Commonwealth Court of Pennsylvania
Jan 10, 2024
161 C.D. 2022 (Pa. Cmmw. Ct. Jan. 10, 2024)

Opinion

161 C.D. 2022

01-10-2024

Edward A. DiIenno, Petitioner v. Unemployment Compensation, Board of Review, Respondent


OPINION NOT REPORTED

Submitted: December 4, 2023

BEFORE: HONORABLE RENÉE COHN JUBELIRER, President Judge HONORABLE CHRISTINE FIZZANO CANNON, Judge HONORABLE ELLEN CEISLER, Judge

MEMORANDUM OPINION

RENÉE COHN JUBELIRER, President Judge

Edward DiIenno (Claimant) petitions for review of a Decision and Order of the Unemployment Compensation (UC) Board of Review (Board) reversing a decision of a Referee that determined Claimant was not ineligible for UC benefits under Section 402(b) of the Unemployment Compensation Law (Law) after he voluntarily left his employment at the County of Franklin (County) as a judicial law clerk. The Board determined that Claimant did not take reasonable steps to preserve his employment within the County. We affirm.

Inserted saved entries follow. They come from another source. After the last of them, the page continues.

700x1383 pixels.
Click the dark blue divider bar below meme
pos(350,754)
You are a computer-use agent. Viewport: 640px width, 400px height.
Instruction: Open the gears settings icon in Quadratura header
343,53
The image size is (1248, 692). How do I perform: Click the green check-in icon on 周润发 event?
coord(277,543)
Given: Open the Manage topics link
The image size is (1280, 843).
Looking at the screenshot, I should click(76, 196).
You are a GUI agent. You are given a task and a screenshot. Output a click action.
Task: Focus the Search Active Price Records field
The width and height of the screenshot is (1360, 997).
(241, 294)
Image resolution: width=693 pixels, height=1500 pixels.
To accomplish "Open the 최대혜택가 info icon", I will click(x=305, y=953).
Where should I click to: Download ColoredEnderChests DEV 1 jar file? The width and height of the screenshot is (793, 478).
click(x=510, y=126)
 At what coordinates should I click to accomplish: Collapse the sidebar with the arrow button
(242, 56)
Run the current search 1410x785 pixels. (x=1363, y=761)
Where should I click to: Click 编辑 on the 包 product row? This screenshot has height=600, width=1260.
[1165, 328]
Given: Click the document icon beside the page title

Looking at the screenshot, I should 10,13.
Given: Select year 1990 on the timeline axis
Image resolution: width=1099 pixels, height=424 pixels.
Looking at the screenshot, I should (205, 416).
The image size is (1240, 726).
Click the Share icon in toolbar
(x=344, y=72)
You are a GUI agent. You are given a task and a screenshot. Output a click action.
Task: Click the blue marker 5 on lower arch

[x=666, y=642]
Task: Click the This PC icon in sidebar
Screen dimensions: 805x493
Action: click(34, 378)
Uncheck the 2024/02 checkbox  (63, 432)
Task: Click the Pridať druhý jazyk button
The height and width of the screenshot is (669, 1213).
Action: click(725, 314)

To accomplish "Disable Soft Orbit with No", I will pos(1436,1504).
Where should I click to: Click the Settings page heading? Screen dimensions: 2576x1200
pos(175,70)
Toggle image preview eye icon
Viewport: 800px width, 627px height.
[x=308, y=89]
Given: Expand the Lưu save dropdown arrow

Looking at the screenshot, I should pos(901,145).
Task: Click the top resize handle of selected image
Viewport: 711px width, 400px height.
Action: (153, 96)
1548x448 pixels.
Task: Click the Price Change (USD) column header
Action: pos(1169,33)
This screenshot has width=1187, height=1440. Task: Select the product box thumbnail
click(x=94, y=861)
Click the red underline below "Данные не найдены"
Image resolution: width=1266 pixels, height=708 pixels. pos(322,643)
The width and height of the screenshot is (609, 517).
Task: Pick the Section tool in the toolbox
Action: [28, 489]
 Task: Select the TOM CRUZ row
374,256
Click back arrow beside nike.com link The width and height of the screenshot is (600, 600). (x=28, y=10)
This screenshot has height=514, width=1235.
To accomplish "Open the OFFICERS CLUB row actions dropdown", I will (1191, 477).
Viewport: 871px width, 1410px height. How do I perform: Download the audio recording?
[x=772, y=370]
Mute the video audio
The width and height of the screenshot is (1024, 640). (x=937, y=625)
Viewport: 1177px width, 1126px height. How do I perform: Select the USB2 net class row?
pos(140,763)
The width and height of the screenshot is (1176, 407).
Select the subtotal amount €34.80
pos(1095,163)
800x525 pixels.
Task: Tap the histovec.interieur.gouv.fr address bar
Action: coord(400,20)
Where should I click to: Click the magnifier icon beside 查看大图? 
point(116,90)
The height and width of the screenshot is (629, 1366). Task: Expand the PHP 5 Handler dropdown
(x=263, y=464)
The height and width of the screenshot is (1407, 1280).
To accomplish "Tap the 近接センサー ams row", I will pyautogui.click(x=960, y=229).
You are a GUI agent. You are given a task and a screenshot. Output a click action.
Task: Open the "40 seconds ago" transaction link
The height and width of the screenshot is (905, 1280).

Act of December 5, 1936, Second Ex. Sess., P.L. (1937) 2897, as amended, 43 P.S. § 802(b).

I. BACKGROUND

Claimant was hired as a judicial law clerk for a one-year clerkship and began his employment on August 22, 2019. (Board's Decision, Finding of Fact (FOF) ¶¶ 1-2.) Claimant's last day of working for the County was August 28, 2020. (Id. ¶ 1.) Claimant subsequently filed a claim for UC benefits. Claimant explained that his position as a judicial law clerk was temporary, he applied to approximately 50 employers before his clerkship ended, and if he did not resign, it was his "understanding" that he would be discharged. (Certified Record (C.R.) at 12, 15.) The County responded that Claimant voluntarily quit and attached Claimant's resignation letter, and that Claimant could have extended his clerkship or applied to different positions in the County. (Id. at 17-18, 29.) A UC Service Center issued a Notice of Determination finding Claimant was ineligible for benefits under Section 402(b) because Claimant "has not shown that he had a necessitous and compelling reason for leaving the job." (Id. at 31.) Claimant appealed the decision, and a telephone hearing was scheduled before the Referee. (Id. at 41, 49.)

Prior to the hearing, Claimant filed numerous requests, including a request for subpoenas of Court Administrator, who was Claimant's supervisor, and Court Administrator's email asking Claimant for his letter of resignation, which the Referee denied without prejudice for Claimant to raise the issue again at the hearing. (C.R. at 55, 62-63, 65-83.)

At the hearing, Claimant testified that his clerkship was a one-year position, and his judge did not offer to extend his clerkship for another year. (Id. at 113.) Claimant also testified that he did not speak to anyone at the County about securing alternate employment. (Id. at 117.) Claimant sought to present the testimony of a former law clerk who, according to Claimant, would "substantiate what [Claimant] said in terms of the procedure [Human Resources Generalist] requir[ed, which was] that law clerks tender letters of resignation." (Id. at 118.) The Referee denied this request and stated that if Claimant already established this in his testimony, it was unnecessary for Claimant to call a witness to substantiate. (Id.) Human Resources Generalist testified for the County that Claimant was informed about open assistant district attorney positions within the County at Claimant's exit interview. (Id. at 119.) Human Resources Generalist testified that there was no guarantee of a position for Claimant. (Id.) Human Resources Generalist also testified that "[a]ny employee [who] leaves the County . . . provides a resignation letter if they[ are] not terminated." (Id. at 122.)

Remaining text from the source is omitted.